Mr. Lewis: The right hon. Gentleman is always keen for the Government not to impose undue regulation and dictat from the centre, especially on employers. The order is an example of where we should allow common sense to prevail. In most workplaces at the beginning of the 21st century, employers and trade unions have a sufficiently positive relationship to be able to work out for themselves the definition of ''reasonable''. The code underlines the importance of that activity, to ensure that the work of the employer and the ULRs are complementary and that effort is not duplicated. I especially commend that part of the code to employers and trade unions. It stresses the extra gains that can result when parties work in partnership in the area—a point that I have made several times this afternoon.

I now turn to the guidance on the application of the training condition.

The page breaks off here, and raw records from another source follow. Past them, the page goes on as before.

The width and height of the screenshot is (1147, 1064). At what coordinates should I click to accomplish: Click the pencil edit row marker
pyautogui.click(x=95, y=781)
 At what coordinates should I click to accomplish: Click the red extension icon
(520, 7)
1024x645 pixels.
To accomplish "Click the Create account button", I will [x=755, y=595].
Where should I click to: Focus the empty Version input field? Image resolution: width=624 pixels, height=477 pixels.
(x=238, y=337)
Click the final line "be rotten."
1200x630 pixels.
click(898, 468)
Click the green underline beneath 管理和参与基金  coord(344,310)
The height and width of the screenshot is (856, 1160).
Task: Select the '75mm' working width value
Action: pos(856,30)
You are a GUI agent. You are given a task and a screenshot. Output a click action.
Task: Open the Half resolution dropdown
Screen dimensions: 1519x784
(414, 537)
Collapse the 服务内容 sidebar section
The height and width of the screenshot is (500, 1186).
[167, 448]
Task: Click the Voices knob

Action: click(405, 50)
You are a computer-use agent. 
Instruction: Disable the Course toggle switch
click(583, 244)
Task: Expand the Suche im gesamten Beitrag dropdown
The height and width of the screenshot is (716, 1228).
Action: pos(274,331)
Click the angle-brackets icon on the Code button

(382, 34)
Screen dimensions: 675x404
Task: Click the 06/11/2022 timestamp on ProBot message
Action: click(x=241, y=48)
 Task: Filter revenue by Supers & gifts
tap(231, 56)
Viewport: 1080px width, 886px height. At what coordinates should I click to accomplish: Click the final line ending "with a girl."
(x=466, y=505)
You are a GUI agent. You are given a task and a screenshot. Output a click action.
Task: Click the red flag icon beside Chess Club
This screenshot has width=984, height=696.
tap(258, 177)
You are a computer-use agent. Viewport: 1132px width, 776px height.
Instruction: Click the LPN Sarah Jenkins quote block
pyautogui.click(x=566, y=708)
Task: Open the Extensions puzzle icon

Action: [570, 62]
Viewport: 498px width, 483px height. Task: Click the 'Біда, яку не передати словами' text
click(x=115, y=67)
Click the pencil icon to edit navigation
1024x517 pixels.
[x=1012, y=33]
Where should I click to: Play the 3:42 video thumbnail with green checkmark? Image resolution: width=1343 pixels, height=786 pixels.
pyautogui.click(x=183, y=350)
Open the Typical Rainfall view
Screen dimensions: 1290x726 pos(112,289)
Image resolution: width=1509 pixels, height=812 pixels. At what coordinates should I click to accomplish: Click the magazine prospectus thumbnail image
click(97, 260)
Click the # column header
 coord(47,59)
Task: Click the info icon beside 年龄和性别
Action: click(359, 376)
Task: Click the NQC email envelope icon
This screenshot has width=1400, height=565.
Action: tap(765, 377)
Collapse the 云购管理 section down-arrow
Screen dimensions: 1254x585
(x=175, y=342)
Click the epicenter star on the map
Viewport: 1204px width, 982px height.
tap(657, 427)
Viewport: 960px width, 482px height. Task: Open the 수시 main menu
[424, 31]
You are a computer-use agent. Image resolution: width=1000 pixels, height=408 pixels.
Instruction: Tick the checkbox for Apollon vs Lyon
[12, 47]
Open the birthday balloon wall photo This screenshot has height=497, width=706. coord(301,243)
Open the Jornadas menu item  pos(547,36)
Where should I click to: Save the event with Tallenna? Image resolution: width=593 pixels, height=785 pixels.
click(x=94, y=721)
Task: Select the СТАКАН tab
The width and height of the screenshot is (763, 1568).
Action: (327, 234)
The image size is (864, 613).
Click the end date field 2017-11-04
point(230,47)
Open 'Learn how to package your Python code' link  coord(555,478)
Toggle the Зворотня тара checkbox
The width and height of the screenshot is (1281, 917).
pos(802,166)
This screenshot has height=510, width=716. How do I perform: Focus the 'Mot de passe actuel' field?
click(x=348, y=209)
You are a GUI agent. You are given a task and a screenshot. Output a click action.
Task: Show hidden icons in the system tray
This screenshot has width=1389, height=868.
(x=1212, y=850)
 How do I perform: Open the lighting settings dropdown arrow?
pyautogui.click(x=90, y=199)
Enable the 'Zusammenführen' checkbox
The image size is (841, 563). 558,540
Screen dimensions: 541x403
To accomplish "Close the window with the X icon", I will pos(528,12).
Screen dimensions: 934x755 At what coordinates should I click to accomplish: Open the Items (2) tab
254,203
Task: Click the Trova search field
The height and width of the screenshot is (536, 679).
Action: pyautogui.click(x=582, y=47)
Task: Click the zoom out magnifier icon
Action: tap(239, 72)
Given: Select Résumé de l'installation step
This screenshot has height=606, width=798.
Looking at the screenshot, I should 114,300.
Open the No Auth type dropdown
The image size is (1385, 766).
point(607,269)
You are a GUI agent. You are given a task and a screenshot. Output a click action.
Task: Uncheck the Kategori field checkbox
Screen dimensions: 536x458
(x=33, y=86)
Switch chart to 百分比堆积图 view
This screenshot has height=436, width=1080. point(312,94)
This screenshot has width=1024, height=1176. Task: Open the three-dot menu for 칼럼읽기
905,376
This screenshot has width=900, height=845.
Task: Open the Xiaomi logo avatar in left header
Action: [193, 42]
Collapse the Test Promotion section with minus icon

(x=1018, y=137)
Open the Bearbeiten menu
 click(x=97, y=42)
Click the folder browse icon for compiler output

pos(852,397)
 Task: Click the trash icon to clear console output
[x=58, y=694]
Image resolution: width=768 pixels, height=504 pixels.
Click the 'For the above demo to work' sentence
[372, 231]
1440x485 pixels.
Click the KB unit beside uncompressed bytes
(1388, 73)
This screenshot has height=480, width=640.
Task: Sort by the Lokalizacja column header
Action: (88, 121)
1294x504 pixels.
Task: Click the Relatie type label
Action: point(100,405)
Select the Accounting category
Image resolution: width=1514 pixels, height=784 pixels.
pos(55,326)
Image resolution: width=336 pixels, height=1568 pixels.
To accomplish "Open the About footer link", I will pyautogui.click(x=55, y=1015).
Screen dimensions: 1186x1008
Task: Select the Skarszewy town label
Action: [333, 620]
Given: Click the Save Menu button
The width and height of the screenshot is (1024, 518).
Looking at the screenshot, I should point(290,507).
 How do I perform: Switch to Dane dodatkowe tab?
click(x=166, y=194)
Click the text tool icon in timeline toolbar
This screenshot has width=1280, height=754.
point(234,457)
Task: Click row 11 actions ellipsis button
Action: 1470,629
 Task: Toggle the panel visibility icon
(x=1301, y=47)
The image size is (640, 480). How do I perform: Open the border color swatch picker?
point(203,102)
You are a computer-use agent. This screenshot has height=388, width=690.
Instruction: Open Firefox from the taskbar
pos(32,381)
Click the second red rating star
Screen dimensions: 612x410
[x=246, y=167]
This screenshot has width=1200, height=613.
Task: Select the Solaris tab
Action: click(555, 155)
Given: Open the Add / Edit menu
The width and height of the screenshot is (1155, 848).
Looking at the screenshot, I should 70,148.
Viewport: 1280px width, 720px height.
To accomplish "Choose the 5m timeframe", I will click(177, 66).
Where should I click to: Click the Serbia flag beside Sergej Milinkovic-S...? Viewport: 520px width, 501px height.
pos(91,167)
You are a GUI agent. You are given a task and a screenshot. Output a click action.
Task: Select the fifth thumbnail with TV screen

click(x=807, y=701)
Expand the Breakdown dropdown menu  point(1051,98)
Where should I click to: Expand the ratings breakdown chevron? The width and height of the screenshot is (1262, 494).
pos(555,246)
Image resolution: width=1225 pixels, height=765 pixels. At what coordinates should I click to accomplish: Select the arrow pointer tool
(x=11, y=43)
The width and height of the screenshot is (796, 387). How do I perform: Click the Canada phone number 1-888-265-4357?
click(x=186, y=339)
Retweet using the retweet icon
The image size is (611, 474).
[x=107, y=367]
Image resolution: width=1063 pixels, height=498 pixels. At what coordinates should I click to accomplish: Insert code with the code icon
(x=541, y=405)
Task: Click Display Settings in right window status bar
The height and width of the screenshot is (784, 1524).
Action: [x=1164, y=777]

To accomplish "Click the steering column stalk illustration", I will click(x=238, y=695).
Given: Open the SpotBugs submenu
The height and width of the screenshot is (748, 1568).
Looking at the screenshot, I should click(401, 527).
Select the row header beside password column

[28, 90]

The Employment Act 2002 requires ULRs to be sufficiently trained to carry out their duties, either at the time that they begin to function as a ULR or within six months of that date. The latter time limit provides for employees to receive paid time off to receive the initial necessary training. The code of practice gives guidance at paragraphs 22 to 26 on what may constitute sufficient training in practice. They provide useful examples of the competences involved in carrying out the various types of ULR activity.

The code also states that the competences should be acquired through relevant experience or attending a formal course approved by the TUC or another trade union. It also mentions that the attainment of a recognised qualification could be an advantage, although not necessarily essential in that context. The code therefore provides examples of the way in which individuals can demonstrate that they meet the training condition. It recognises that individuals differ and that the route to fulfilling the condition can vary accordingly.

Hon. Members will be aware that the Joint Committee on Statutory Instruments made a number of observations about the code. The observations relate to section 199(3) of the Trade Union and Labour Relations (Consolidation) Act 1992, which provides that the code must contain guidance on time off for trade union activities connected with industrial action. The guidance is mainly in section 6 of the code. In addition, paragraphs 30 and 32 of section 3 of the code provide advice that is relevant. The code makes it clear that, whereas time off should not be granted to take part in industrial action, time off may be permitted to allow union members to use agreed disputes procedures to settle problems and to avoid industrial action. Those parts of the code have been in place since 1991. The current draft does not change the wording. The guidance in that area, as with other parts of the code, has so far worked extremely well.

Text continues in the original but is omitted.